Hamilton’s reference was to Monday’s vote in the Maine House of Representatives – popular with many golfing constituents, unpopular with perhaps as many more – approving LD 133, which would allow the sale of beer on Maine golf courses, via mobile service vehicles. The bill had come out of committee with an 8-5 ought-not-to-pass recommendation, which the Senate subsequently followed in rejecting it. But after prolonged debate on the floor of the House, the measure, sponsored by Senate President Mike Michaud of East Millinocket, was favored there by a vote of 77-59.

Consequently, the two branches of the Legislature were at odds and would have to get their act together in support of the bill if the Budweiser Clydesdales are to be hitched to their beer wagon in service of thirsty Maine hackers this summer. Ours is one of just four states in which liquor sales on golf courses is prohibited.

Not that the ban works worth a damn, mind you. Walk on to most any Maine golf course, past the “No Alcohol Allowed” sign, and count the empty beer cans you find in the trash containers, often as not on the very first hole. So much for prohibition.

Debate on the bill was predictable. Opponents insisted that open beer sales would only encourage drinking, especially among the young bucks who can hit the ball a country mile and have never met a beer they couldn’t quaff inside of 10 seconds.

“An abomination,” is what Martin’s bill is, said Rep. Rosita Gagne, D-Buckfield. In addition to encouraging copious swilling amongst the riff-raff, she said, it would favor large courses over the smaller ones that couldn’t afford to hire some minimum-wage barkeep to tend the beer cart.

Proponents have argued that if courses were allowed to sell beer to golfers it would be good for business, plus there would be greater control over drinking and less illegal smuggling of beer onto the course via the all-purpose golf bag.

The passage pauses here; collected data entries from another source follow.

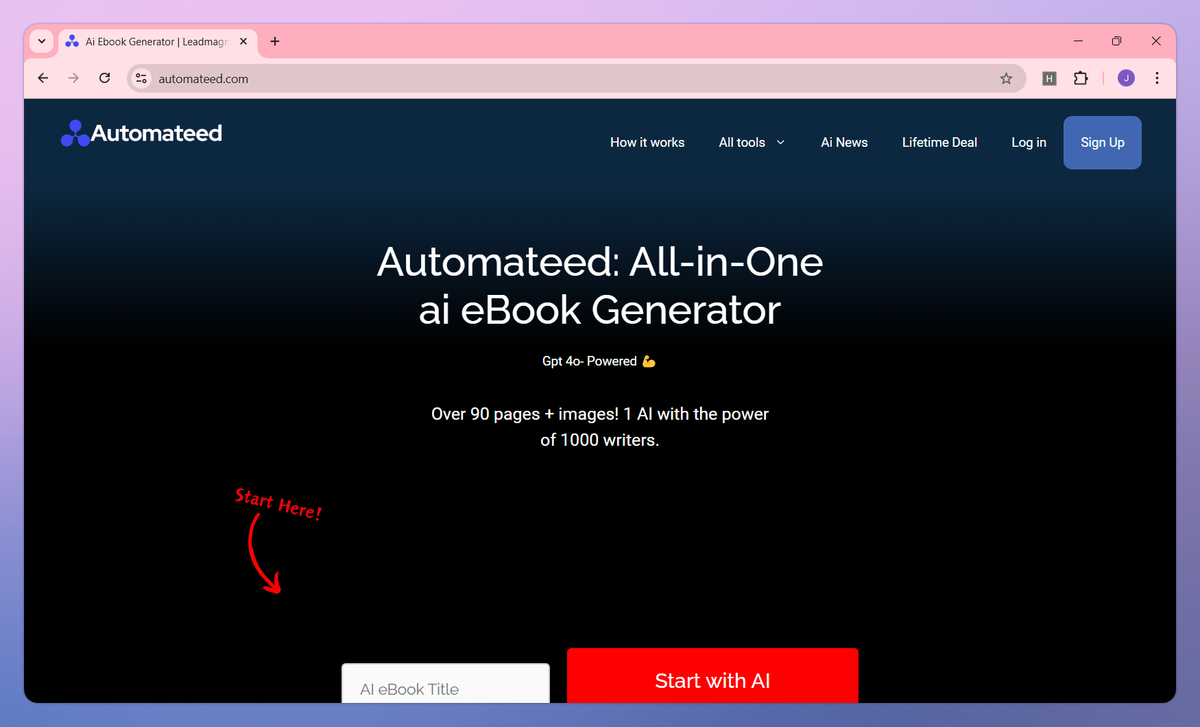This screenshot has width=1200, height=727.
Task: Open the Lifetime Deal page
Action: point(939,142)
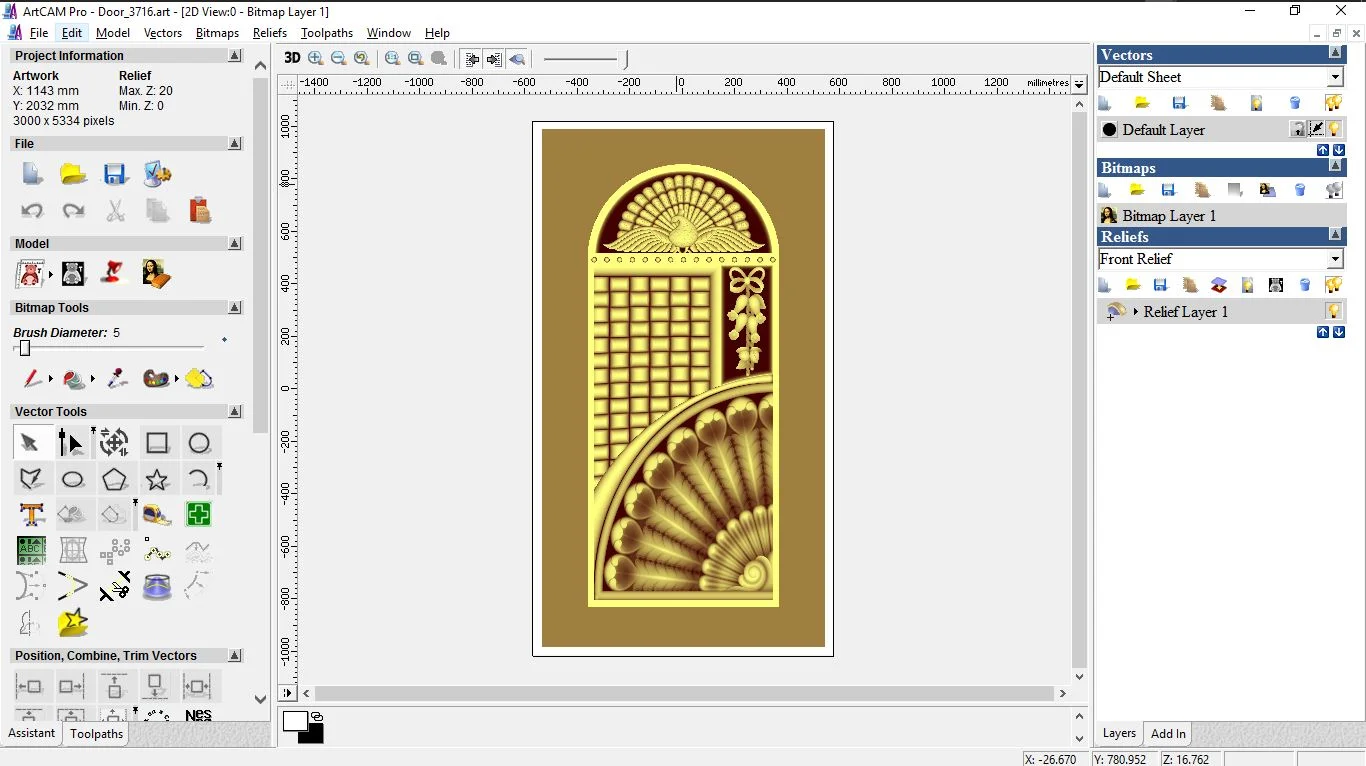1366x766 pixels.
Task: Click the 3D view button
Action: tap(292, 58)
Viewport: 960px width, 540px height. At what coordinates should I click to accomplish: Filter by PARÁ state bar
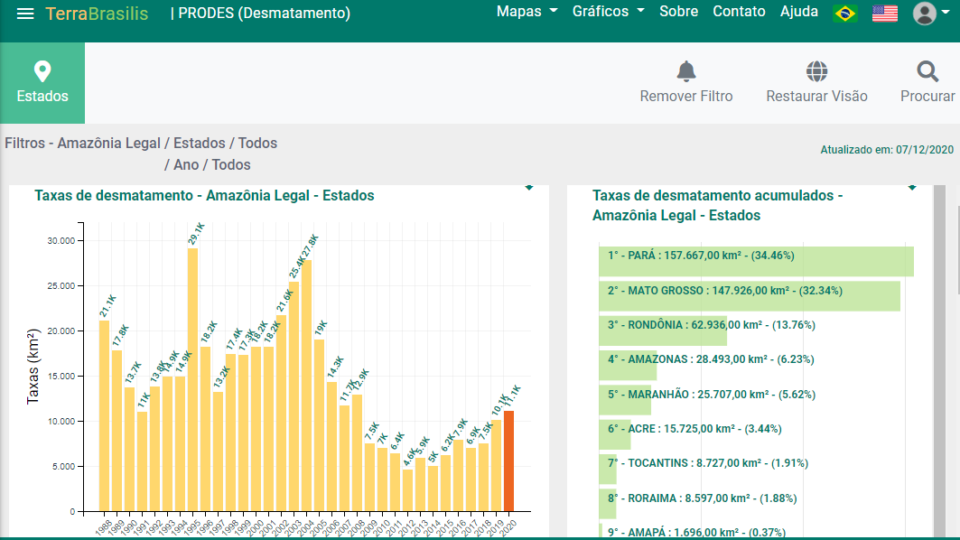(756, 261)
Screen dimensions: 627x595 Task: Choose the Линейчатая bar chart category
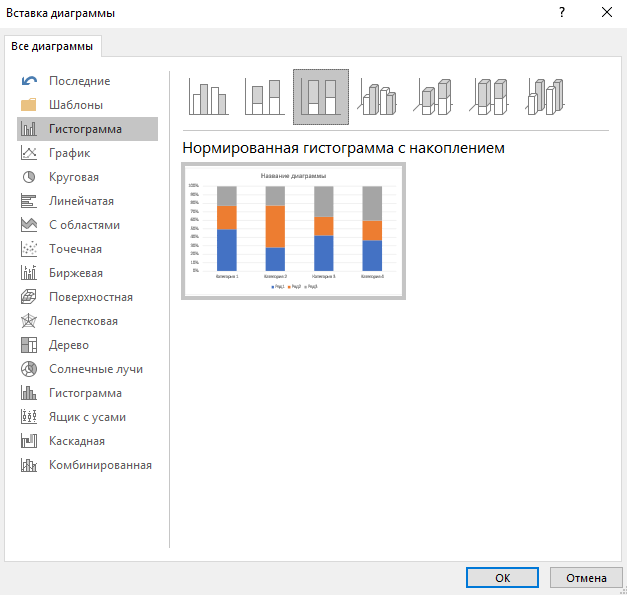(81, 201)
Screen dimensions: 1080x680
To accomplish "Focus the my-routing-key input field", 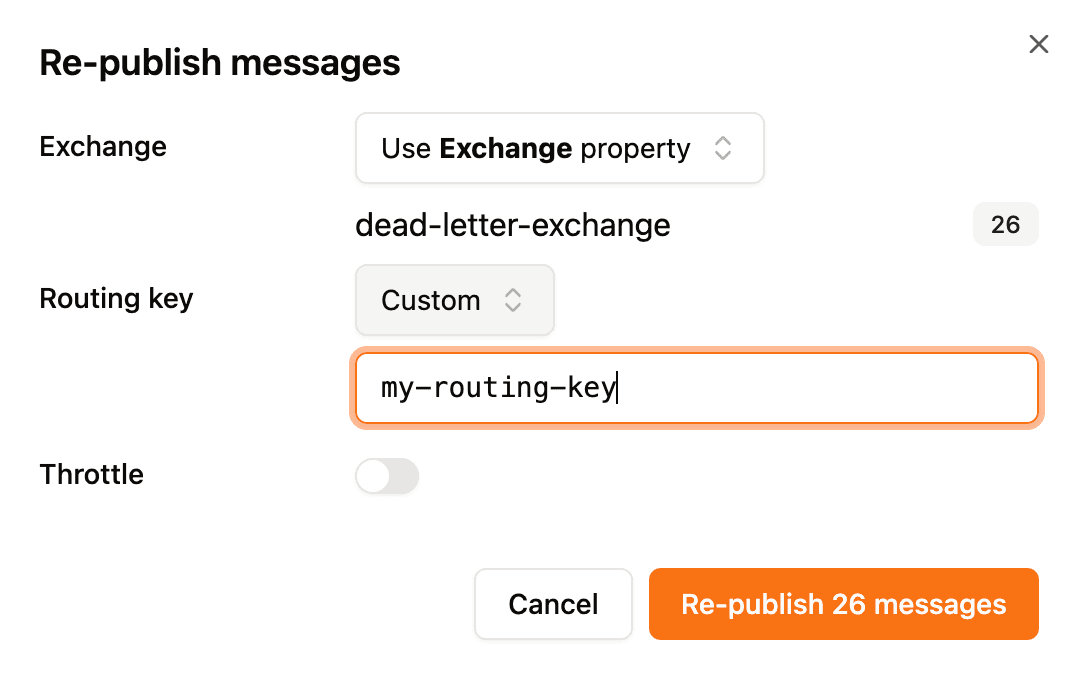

“This is a reality bill,” suggested Rep. Christopher Muse, D-South Portland, who acknowledged a penchant for pulling the old sixpack-in-the-golf bag maneuver traditionally favored by many a well-prepared good ol’ boy. (Show me a golfer who has never done likewise at some point in his checkered career on the links, and I will show you a golfer whom I have never met.)

Opponents of the bill exude “the stale odor of sanctimony,” offered another legislator, because so many people already drink on the golf course. And little wonder that they do, too, considering what a job golf can do on a person’s self-esteem. The late great British author, P.G. Wodehouse, wrote about the subject in a classic short story titled “The Heart of a Goof.”

In golf, a “goof,” according to Wodehouse is “one of those unfortunate beings who have allowed this noblest of sports to get too great a grip upon them; who have permitted it to eat into their souls, like some malignant growth… He broods. He becomes morbid. His goofery unfits him for the battles of life…”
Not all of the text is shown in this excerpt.